[Items listed in a dataset]
--- START ---

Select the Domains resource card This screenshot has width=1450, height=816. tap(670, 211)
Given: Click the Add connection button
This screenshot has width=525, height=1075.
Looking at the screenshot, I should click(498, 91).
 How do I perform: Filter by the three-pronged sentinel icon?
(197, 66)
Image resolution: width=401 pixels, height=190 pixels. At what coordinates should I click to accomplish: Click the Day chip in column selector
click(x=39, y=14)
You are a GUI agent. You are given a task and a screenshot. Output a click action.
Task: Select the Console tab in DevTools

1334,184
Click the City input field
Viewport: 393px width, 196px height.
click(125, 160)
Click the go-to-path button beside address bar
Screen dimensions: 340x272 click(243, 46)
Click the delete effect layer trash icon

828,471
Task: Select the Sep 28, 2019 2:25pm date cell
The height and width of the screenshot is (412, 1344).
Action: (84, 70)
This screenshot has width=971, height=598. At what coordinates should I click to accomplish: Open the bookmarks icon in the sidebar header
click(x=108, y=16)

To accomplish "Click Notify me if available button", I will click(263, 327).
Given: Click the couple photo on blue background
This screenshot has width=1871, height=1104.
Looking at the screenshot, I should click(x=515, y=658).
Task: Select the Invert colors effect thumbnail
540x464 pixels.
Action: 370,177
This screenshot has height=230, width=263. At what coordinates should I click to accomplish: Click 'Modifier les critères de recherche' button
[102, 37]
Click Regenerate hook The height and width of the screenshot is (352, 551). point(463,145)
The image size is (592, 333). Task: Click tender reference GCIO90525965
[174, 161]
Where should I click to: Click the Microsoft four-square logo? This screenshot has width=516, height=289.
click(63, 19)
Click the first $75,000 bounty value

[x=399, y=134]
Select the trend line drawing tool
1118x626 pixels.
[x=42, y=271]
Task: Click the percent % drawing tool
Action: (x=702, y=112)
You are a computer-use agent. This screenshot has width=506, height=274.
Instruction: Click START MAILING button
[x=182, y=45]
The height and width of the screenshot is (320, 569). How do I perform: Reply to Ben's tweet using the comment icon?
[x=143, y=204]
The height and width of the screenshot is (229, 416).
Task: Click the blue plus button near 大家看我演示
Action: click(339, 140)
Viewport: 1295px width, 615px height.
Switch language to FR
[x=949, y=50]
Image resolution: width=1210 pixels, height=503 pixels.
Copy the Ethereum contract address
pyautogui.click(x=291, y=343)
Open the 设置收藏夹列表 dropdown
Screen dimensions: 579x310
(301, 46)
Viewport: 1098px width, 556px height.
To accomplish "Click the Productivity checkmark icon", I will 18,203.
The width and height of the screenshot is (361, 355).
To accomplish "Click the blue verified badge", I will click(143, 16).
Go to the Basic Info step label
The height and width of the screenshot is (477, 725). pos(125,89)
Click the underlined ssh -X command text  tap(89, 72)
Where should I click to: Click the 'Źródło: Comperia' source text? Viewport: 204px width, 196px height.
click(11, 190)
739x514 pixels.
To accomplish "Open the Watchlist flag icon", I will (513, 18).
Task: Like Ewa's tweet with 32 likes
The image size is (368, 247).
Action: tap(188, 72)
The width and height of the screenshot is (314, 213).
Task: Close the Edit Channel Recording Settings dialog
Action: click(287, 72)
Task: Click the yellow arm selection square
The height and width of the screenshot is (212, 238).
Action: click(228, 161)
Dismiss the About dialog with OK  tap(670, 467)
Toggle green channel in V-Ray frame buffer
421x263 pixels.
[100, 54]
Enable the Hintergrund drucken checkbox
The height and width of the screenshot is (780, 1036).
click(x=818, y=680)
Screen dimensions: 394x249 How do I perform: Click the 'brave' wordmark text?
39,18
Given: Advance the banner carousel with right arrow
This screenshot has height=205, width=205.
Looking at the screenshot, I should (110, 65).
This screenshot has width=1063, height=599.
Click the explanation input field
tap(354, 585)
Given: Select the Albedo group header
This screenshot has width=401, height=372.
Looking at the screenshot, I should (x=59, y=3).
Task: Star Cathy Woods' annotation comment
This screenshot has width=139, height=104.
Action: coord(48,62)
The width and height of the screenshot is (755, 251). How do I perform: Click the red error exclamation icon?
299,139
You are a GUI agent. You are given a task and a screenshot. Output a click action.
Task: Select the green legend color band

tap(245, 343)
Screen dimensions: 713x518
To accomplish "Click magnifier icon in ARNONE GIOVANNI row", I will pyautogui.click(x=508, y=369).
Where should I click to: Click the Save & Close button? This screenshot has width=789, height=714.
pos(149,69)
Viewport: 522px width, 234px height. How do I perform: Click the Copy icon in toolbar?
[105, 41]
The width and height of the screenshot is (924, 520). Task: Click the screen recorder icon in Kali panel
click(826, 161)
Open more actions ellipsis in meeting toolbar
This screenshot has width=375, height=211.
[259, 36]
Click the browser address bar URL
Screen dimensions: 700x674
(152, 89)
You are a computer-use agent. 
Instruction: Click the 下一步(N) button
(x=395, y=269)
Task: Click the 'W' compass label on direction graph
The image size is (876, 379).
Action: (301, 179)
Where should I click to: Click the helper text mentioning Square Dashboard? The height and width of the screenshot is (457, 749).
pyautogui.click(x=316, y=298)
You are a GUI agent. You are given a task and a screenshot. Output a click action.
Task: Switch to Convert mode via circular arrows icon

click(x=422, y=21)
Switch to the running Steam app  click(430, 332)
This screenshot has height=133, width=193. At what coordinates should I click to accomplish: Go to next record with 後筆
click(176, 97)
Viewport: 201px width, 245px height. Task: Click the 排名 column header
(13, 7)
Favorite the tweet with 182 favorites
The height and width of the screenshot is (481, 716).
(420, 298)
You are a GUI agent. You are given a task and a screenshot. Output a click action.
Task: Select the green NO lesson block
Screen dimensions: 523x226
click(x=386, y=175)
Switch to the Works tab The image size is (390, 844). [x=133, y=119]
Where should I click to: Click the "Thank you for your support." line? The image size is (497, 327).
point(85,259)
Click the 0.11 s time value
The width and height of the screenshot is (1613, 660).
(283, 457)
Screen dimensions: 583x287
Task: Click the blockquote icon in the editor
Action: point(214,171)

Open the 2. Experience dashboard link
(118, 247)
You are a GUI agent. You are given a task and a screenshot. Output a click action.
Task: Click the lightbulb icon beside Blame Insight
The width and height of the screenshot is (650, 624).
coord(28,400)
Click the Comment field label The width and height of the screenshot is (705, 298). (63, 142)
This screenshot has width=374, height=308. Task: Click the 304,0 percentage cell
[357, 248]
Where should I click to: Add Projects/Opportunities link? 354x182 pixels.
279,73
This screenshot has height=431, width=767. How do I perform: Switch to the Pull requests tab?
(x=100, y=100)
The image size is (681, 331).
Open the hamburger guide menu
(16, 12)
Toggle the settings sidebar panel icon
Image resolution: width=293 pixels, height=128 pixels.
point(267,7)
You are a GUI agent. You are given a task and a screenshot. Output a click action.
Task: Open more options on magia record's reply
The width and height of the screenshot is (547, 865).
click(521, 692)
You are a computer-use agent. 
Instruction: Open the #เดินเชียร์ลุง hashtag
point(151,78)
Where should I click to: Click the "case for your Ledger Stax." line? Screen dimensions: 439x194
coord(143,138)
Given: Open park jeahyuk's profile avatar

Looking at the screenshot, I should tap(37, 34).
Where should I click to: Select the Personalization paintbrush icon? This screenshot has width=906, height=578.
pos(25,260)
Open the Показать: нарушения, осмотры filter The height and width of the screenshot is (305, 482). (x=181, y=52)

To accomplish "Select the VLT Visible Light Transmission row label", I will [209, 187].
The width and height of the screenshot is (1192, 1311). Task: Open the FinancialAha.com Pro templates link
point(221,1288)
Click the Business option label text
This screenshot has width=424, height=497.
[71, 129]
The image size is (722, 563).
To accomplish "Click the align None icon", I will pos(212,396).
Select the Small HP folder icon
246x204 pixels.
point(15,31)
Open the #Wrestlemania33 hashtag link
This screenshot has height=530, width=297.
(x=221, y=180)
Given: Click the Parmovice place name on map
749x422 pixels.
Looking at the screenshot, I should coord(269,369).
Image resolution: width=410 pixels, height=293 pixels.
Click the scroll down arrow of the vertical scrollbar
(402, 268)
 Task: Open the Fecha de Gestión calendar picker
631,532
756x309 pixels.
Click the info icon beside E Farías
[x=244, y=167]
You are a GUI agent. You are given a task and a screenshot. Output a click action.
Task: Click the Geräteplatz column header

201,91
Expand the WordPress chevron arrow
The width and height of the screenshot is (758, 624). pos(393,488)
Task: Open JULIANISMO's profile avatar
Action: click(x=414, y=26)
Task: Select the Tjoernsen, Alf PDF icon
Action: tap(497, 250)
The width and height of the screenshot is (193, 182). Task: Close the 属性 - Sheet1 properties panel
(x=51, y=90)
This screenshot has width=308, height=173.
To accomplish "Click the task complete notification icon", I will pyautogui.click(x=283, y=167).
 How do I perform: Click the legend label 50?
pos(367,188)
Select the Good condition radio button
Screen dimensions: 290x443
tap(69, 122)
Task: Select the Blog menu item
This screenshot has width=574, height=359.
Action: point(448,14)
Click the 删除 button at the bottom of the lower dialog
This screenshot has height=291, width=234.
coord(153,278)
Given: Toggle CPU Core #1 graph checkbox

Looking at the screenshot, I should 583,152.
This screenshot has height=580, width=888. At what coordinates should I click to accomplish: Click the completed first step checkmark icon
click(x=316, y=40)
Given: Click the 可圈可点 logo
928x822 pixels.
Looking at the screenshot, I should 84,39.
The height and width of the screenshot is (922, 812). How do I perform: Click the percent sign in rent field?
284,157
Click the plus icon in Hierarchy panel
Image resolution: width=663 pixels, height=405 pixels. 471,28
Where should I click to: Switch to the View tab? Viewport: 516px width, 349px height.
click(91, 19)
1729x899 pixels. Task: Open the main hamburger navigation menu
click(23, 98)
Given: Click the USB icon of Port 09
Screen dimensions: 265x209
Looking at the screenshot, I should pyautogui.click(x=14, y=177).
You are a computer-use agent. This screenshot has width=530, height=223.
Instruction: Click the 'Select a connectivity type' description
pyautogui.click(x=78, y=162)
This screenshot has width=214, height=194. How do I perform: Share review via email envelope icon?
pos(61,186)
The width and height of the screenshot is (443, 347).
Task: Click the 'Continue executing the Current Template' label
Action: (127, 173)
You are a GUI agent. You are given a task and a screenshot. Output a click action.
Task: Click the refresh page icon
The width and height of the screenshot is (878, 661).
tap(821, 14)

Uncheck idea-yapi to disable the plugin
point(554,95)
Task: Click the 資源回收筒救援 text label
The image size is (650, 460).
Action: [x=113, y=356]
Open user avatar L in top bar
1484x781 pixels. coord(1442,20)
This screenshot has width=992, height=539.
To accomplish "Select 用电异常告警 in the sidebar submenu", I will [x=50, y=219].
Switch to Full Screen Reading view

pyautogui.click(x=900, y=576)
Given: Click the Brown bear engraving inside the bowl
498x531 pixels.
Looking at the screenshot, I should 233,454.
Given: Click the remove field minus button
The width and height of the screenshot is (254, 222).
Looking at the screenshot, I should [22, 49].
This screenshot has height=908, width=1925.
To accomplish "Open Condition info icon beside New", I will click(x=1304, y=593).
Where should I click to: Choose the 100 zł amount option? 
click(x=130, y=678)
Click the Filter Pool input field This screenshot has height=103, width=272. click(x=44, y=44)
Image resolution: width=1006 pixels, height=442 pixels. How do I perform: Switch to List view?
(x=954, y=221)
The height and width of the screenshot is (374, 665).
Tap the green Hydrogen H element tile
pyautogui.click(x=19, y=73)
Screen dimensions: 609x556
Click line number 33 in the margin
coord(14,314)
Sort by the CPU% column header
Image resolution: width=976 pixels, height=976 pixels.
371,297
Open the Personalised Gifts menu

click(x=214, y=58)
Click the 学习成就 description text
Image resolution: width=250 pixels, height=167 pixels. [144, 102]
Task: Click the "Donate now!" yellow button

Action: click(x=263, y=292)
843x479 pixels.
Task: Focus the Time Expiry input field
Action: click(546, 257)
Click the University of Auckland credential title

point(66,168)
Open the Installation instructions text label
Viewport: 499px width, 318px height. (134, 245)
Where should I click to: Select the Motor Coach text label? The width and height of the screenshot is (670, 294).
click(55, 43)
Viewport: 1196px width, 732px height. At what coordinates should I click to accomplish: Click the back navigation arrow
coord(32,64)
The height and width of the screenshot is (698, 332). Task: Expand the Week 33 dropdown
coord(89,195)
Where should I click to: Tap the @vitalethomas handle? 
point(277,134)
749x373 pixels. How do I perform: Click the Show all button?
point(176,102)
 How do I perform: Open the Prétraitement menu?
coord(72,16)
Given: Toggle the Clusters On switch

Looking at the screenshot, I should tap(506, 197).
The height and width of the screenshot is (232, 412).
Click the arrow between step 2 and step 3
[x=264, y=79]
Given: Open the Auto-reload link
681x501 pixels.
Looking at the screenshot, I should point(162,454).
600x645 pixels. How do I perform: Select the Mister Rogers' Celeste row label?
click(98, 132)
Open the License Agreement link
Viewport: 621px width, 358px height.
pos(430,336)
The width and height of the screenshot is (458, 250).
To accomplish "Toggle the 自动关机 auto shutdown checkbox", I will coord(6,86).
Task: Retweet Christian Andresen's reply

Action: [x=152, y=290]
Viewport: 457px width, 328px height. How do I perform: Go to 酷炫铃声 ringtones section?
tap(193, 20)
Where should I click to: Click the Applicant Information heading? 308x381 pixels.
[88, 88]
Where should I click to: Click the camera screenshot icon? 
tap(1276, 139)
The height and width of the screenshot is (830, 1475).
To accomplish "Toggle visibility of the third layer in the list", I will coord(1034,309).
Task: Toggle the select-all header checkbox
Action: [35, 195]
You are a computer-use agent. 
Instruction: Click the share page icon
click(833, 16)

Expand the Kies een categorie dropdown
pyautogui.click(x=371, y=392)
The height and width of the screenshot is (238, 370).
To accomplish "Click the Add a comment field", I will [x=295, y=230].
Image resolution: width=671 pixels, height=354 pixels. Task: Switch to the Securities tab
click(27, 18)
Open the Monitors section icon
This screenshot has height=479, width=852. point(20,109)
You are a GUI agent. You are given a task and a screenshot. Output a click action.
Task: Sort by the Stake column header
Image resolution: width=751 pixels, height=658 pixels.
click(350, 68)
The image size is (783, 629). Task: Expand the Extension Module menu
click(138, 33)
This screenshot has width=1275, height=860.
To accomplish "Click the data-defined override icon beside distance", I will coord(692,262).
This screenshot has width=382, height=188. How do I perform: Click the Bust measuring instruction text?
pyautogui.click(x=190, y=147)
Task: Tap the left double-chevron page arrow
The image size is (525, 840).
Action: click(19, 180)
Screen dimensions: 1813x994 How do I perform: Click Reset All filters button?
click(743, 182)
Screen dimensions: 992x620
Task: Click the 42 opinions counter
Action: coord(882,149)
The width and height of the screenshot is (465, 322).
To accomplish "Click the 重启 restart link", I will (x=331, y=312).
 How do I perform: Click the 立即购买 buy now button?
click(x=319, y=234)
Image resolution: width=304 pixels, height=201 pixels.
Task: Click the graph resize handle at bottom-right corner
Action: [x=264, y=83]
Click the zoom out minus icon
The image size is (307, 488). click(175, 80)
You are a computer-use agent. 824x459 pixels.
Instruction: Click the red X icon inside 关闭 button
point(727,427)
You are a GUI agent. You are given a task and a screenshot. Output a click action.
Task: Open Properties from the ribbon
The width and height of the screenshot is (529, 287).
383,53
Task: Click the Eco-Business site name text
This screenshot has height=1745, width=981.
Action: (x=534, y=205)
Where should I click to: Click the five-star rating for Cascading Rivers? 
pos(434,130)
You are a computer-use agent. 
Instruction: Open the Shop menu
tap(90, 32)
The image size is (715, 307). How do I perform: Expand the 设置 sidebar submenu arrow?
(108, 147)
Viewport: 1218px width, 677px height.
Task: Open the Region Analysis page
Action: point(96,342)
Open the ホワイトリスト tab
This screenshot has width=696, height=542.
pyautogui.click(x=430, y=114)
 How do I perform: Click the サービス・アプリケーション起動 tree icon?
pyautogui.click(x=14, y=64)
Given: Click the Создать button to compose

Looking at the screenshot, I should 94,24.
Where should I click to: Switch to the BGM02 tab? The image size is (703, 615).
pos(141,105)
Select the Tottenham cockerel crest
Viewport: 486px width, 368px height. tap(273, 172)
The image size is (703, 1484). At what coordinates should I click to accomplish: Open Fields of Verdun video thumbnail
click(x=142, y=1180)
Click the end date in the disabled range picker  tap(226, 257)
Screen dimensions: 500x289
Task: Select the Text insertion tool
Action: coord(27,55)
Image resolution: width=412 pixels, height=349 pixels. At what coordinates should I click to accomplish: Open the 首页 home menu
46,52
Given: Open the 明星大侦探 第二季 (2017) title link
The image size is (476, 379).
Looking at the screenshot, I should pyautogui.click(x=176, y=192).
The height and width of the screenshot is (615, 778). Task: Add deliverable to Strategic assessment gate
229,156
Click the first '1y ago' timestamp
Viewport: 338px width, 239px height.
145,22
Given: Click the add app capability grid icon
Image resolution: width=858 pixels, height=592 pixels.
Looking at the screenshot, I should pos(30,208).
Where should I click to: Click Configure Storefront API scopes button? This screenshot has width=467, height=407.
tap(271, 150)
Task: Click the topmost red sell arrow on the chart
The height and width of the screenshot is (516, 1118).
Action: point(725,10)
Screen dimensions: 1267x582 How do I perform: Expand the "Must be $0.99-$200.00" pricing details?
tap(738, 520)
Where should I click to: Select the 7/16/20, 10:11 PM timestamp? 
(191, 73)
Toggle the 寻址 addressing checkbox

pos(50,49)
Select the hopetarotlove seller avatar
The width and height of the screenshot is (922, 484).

--- END ---

Using the records above, list each line that includes "Business".

Click the Business option label text
Task: Click the Eco-Business site name text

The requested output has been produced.